Folha de S. Paulo


Viktor Dolista

JK, tchecos, boêmios e ciganos

No mês do aniversário de Juscelino Kubitschek, é propício comentar questões relacionadas às origens de um dos maiores presidentes brasileiros.

O que poucos brasileiros sabem é que JK é famoso também na República Tcheca. Por suas conquistas assim como pelo fato de seu bisavô ser de origem tcheca.
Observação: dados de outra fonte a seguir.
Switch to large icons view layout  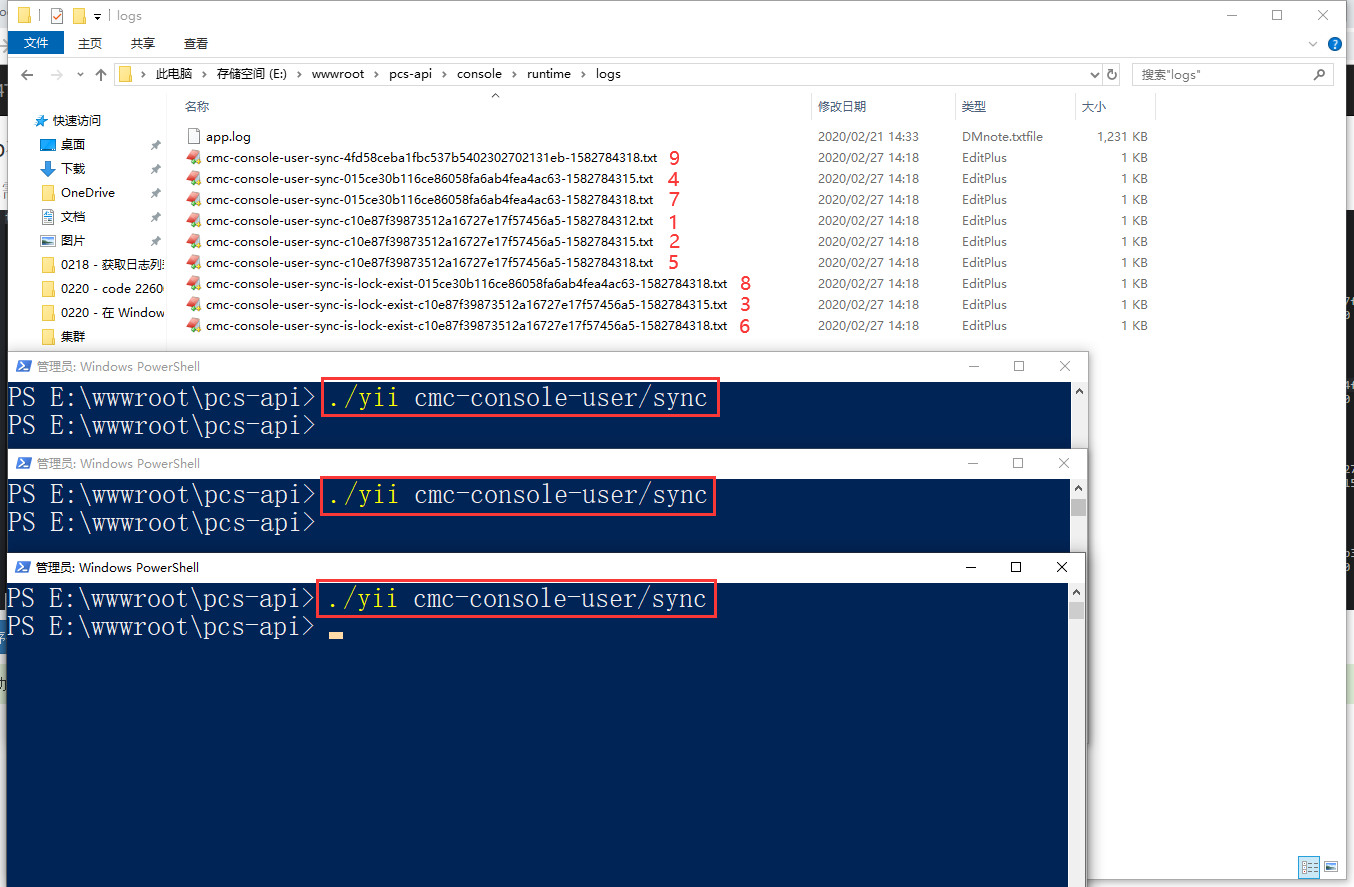tap(1330, 866)
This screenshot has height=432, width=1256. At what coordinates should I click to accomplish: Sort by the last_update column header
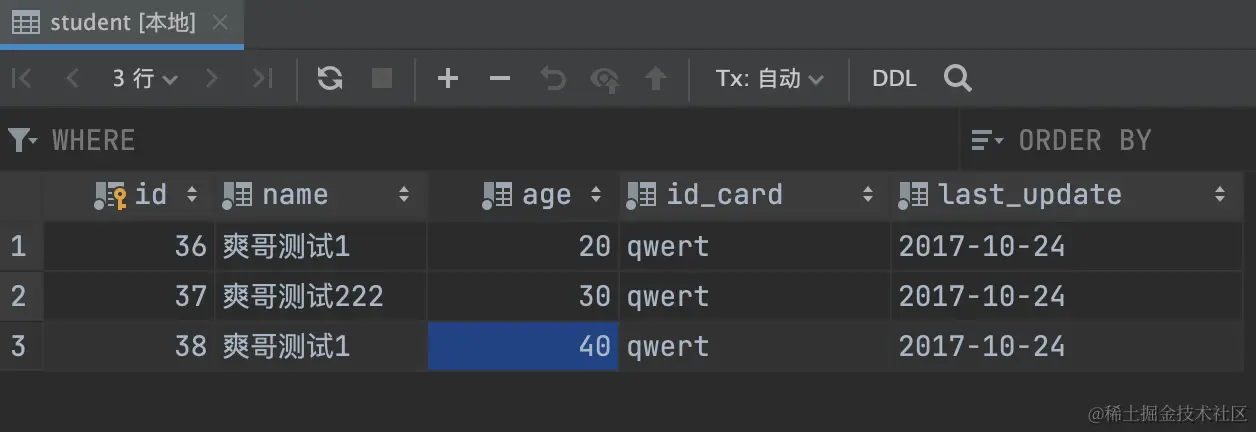click(x=1030, y=194)
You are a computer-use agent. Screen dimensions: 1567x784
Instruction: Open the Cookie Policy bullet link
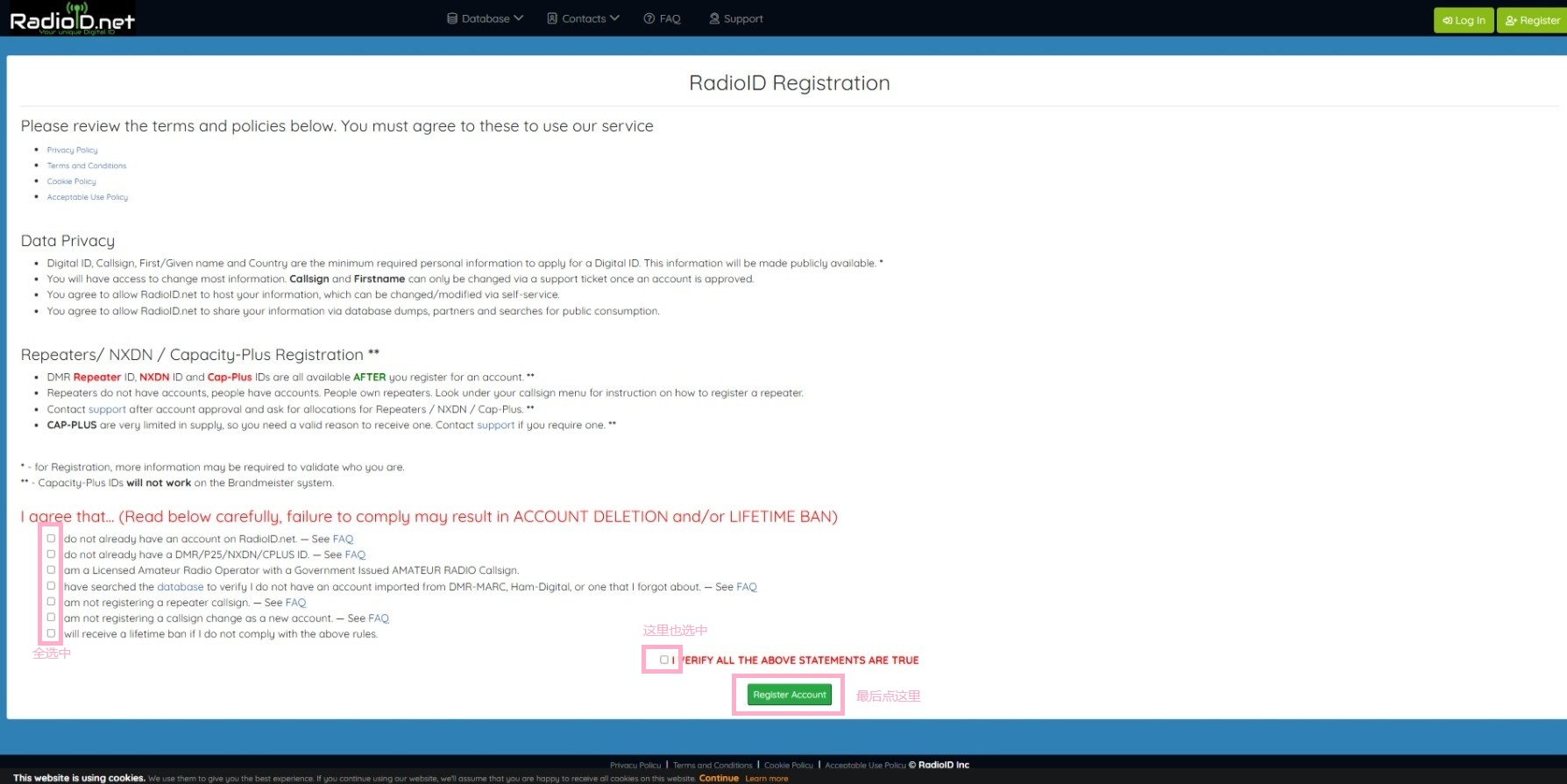coord(71,181)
Contudo, no Brasil a origem genealógica do JK está mais relacionada à utópica procedência cigana.

A origem tcheca de JK era de seu ascendente materno.
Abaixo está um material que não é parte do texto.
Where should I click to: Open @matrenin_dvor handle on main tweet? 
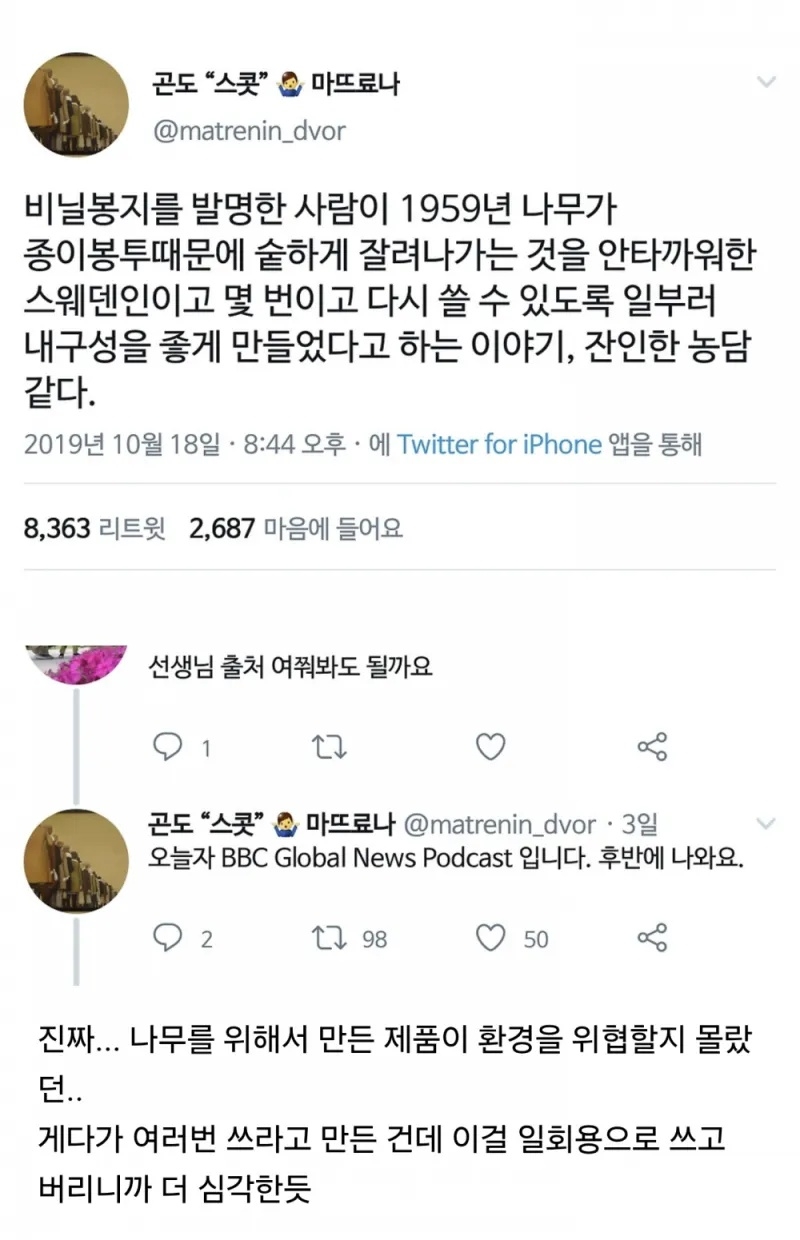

JK era boêmio, mas não no sentido que no Brasil se entende, nem no significado cigano, nômade que a palavra também significa.

Essa mudança do significado da palavra boemia se explica pelos movimentos religiosos na Boêmia no século 15 que mais tarde pelo uso popular da palavra pelos clássicos escritores franceses.

A maioria dos habitantes da Boêmia era predominantemente de origem tcheca e eslava.

Nesta região também viviam mais de 3 milhões de alemães que foram contenciosamente expulsos do país no final da Segunda Guerra Mundial.

Ao afirmar que JK foi boêmio nos referimos às suas raízes na Boêmia ou Tchéquia.

A Boêmia deriva de uma tribo celta da região, a Tchéquia é o nome do mesmo território, embora sendo mais abrangente, inclui além da região Boêmia também a Morávia e parte da Silésia.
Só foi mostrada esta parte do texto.